■ DOCUMENT SEGMENT ■
The Monitor on
Psychology, a publication for members of the American Psychological
Association, has an “in brief” section where summaries of interesting research
are presented. I have often had a beef or beeves with “in brief” summaries
involving child care and parenting, which too frequently suggest a cause and
effect relationship where none has been shown to exist. I am really disturbed
by this in cases where people who assume that one thing causes a particular
outcome for children may want to argue in court for particular orders about
child custody or treatment, and may cite research as a support for their
arguments even when the research does not actually provide the evidence they
imply.
A recent case in point: in the “in brief” section, and
under the headline “Shared Custody Matters” , the Monitor (December, 2017, p. 13) reports a Swedish study that
compared psychological problems of preschool children in the joint custody of
divorced parents with the problems of those who spent all or most of their time
with one parent, and with those of preschoolers in intact families. (This study
is summarized at DOI:10.1111/apa.140014. The article is by Bergstrom, Fransson,
Fabian, Hjern, Sarkadi, & Salari – “Preschool children living in joint
physical custody show less psychological symptoms than those living mostly or
only with one parent”, Acta Paediatrica
, 2017). The researchers reported that
children in intact families had the smallest number of psychological problems,
followed by those in joint custody, and those in the care of only one parent had
the most problems.

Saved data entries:
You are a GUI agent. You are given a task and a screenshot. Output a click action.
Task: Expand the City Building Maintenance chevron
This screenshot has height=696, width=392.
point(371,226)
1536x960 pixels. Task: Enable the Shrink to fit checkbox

---

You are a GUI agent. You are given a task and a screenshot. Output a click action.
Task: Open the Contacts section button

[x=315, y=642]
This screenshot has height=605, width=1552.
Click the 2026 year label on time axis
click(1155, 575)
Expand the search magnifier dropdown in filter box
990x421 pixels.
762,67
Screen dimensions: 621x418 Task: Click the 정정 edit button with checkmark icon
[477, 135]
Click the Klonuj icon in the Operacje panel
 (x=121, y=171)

■ THE TASK ■
Repeat word for word the part of the commentary on the custody study summary that opens with the words containing "A recent case" and closes with "the most problems.".

■ SOLUTION FOR THIS PROBLEM ■
A recent case in point: in the “in brief” section, and
under the headline “Shared Custody Matters” , the Monitor (December, 2017, p. 13) reports a Swedish study that
compared psychological problems of preschool children in the joint custody of
divorced parents with the problems of those who spent all or most of their time
with one parent, and with those of preschoolers in intact families. (This study
is summarized at DOI:10.1111/apa.140014. The article is by Bergstrom, Fransson,
Fabian, Hjern, Sarkadi, & Salari – “Preschool children living in joint
physical custody show less psychological symptoms than those living mostly or
only with one parent”, Acta Paediatrica
, 2017). The researchers reported that
children in intact families had the smallest number of psychological problems,
followed by those in joint custody, and those in the care of only one parent had
the most problems.